- [Requirement 1] In the news extract about Obama's talks with Erdogan, why did Ashton Carter say Turkey had to do more against Islamic State militants? Answer in one to three sentences.
- [Requirement 2] Reproduce part of the news extract about Obama's talks with Erdogan word for word, beginning at the words "US defence secretary" and stopping after "of IS fighters.".
- [Requirement 3] Write what follows the last sentence of the news extract about Obama's talks with Erdogan.

- [Extract]
--- start ---
After talks with Turkey's Recep Tayyip Erdogan in Paris, Mr Obama reaffirmed US support for "Turkey's right to defend itself and its airspace".
But he stressed that Russia and Turkey should "de-escalate" their dispute.
"We all have a common enemy," Mr Obama said, referring to the so-called Islamic State (IS) group.
"I want to make sure that we focus on that threat," he said.
"Turkey is a Nato ally," he added. "And we're very much committed to Turkey's security and its sovereignty. We discussed how Turkey and Russia can work together to de-escalate tensions and find a diplomatic path to resolve this issue."

US defence secretary Ashton Carter later said Turkey had to do more to combat Islamic State militants , saying it had not effectively controlled its borders to stop the movement of IS fighters.
Speaking in Washington, he urged Turkey to increase its resistance to the jihadists "both in the air and on the ground".
Mr Erdogan also spoke to reporters after Tuesday's meeting with the US president. He said his government wanted to reduce tensions and was "determined to keep up the fight" against IS.
Mr Obama and Mr Erdogan are among 150 leaders attending climate talks in Paris.
--- end ---
- [Data]
--- start ---
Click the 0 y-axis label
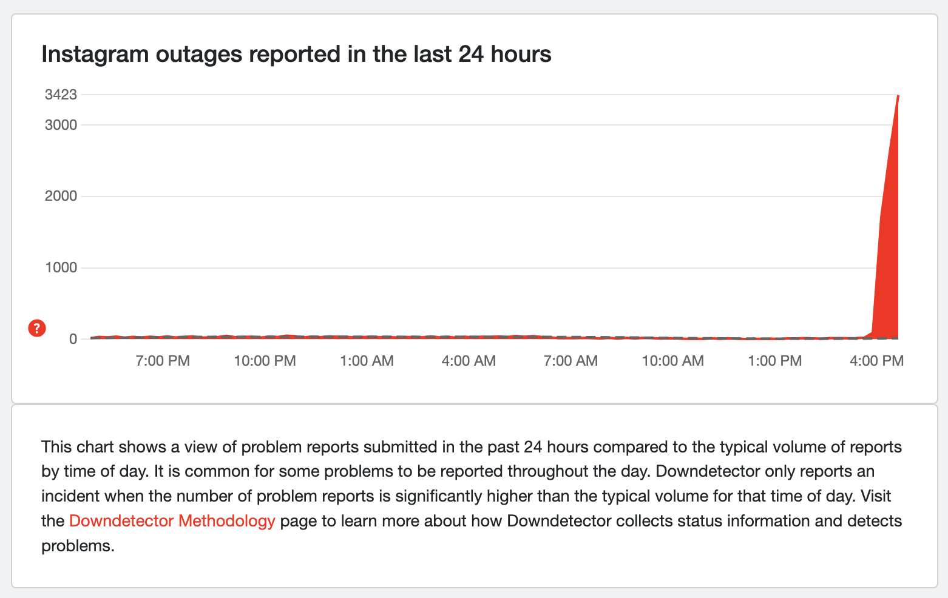This screenshot has height=598, width=948. (x=73, y=338)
--- end ---
- [Task result 1] Carter said Turkey had not effectively controlled its borders to stop the movement of IS fighters.

- [Task result 2]
US defence secretary Ashton Carter later said Turkey had to do more to combat Islamic State militants , saying it had not effectively controlled its borders to stop the movement of IS fighters.

- [Task result 3]
Mr Erdogan renewed his criticism of Russian air strikes against Turkmen rebels in north-western Syria, complaining that the area is being "continuously bombed".
Moscow says Turkey shot down its SU-24 warplane inside Syria on 24 November.
Turkey says the plane entered its airspace and was repeatedly warned to leave before it was downed.
Russia has insisted the plane did not cross the border and that it gave advance notice of the flight path to the US.
One Russian pilot was killed and the other rescued. A Russian marine was killed during the rescue operation.

'Terrorist haven'

Russia is a major ally of Syrian President Bashar al-Assad and its air strikes have targeted rebel groups, including IS.
However, Mr Obama said he expected Russia would eventually be convinced of the need for Mr Assad to leave power.